- _Excerpts from a dataset_
*-*-*

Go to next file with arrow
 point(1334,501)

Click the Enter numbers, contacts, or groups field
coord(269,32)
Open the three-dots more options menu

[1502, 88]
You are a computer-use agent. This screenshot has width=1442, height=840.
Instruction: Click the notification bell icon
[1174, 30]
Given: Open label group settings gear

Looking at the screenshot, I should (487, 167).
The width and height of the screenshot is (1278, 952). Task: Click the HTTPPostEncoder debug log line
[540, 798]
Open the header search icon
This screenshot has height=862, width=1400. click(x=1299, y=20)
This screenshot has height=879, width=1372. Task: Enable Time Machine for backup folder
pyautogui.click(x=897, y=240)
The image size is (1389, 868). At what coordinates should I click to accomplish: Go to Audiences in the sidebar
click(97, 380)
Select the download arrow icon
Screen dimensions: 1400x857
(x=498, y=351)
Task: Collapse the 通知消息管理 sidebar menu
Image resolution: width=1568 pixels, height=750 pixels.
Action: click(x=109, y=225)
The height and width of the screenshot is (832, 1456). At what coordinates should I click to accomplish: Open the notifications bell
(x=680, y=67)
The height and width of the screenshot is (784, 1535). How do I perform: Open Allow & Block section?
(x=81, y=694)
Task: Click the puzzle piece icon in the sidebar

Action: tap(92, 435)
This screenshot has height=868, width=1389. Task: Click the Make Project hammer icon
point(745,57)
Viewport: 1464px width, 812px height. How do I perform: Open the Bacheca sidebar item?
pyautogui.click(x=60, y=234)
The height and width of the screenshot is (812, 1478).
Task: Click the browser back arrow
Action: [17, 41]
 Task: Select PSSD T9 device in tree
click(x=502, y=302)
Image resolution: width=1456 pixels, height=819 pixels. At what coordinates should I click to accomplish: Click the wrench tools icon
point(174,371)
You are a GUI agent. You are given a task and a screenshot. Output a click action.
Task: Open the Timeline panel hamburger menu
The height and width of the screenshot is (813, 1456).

*-*-*

- _Task prompt_
Copy from the line with "Image resolution: width=1456" to the final line of the records, inclusive, and add nothing else.

- _Solution_
Image resolution: width=1456 pixels, height=819 pixels. At what coordinates should I click to accomplish: Click the wrench tools icon
point(174,371)
You are a GUI agent. You are given a task and a screenshot. Output a click action.
Task: Open the Timeline panel hamburger menu
The height and width of the screenshot is (813, 1456).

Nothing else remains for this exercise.